### [Written task]
Copy the listing below line for line, with no changes to wording, spacing or punctuation.

### [Records to use]
────────

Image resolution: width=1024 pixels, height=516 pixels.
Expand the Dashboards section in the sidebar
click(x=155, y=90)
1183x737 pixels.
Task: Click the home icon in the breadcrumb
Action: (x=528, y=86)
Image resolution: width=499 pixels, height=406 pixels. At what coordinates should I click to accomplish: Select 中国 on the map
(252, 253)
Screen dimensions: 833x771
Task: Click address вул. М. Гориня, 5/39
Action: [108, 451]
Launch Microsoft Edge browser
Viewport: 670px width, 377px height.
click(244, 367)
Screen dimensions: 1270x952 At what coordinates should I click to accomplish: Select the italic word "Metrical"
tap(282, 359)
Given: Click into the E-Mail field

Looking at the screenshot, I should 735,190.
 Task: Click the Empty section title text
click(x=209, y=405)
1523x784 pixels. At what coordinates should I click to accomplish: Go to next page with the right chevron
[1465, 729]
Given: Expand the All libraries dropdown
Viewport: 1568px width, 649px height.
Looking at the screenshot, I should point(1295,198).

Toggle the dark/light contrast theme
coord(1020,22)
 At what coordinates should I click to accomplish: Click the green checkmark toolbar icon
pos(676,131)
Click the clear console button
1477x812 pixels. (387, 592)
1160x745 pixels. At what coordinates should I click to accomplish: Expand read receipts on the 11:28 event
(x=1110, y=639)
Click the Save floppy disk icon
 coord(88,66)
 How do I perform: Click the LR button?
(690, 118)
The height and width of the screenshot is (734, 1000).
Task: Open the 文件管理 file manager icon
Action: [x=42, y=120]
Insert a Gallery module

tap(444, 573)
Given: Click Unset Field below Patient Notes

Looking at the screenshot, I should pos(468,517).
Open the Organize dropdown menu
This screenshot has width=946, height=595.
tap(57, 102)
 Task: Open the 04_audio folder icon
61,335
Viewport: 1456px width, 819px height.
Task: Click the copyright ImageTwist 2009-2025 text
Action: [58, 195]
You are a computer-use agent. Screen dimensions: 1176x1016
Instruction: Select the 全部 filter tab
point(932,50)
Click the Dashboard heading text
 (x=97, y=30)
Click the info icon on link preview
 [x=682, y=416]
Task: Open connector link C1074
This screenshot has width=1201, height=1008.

────────

### [Correct result]
Image resolution: width=1024 pixels, height=516 pixels.
Expand the Dashboards section in the sidebar
click(x=155, y=90)
1183x737 pixels.
Task: Click the home icon in the breadcrumb
Action: (x=528, y=86)
Image resolution: width=499 pixels, height=406 pixels. At what coordinates should I click to accomplish: Select 中国 on the map
(252, 253)
Screen dimensions: 833x771
Task: Click address вул. М. Гориня, 5/39
Action: [108, 451]
Launch Microsoft Edge browser
Viewport: 670px width, 377px height.
click(244, 367)
Screen dimensions: 1270x952 At what coordinates should I click to accomplish: Select the italic word "Metrical"
tap(282, 359)
Given: Click into the E-Mail field

Looking at the screenshot, I should 735,190.
 Task: Click the Empty section title text
click(x=209, y=405)
1523x784 pixels. At what coordinates should I click to accomplish: Go to next page with the right chevron
[1465, 729]
Given: Expand the All libraries dropdown
Viewport: 1568px width, 649px height.
Looking at the screenshot, I should point(1295,198).

Toggle the dark/light contrast theme
coord(1020,22)
 At what coordinates should I click to accomplish: Click the green checkmark toolbar icon
pos(676,131)
Click the clear console button
1477x812 pixels. (387, 592)
1160x745 pixels. At what coordinates should I click to accomplish: Expand read receipts on the 11:28 event
(x=1110, y=639)
Click the Save floppy disk icon
 coord(88,66)
 How do I perform: Click the LR button?
(690, 118)
The height and width of the screenshot is (734, 1000).
Task: Open the 文件管理 file manager icon
Action: [x=42, y=120]
Insert a Gallery module

tap(444, 573)
Given: Click Unset Field below Patient Notes

Looking at the screenshot, I should pos(468,517).
Open the Organize dropdown menu
This screenshot has width=946, height=595.
tap(57, 102)
 Task: Open the 04_audio folder icon
61,335
Viewport: 1456px width, 819px height.
Task: Click the copyright ImageTwist 2009-2025 text
Action: [58, 195]
You are a computer-use agent. Screen dimensions: 1176x1016
Instruction: Select the 全部 filter tab
point(932,50)
Click the Dashboard heading text
 (x=97, y=30)
Click the info icon on link preview
 [x=682, y=416]
Task: Open connector link C1074
This screenshot has width=1201, height=1008.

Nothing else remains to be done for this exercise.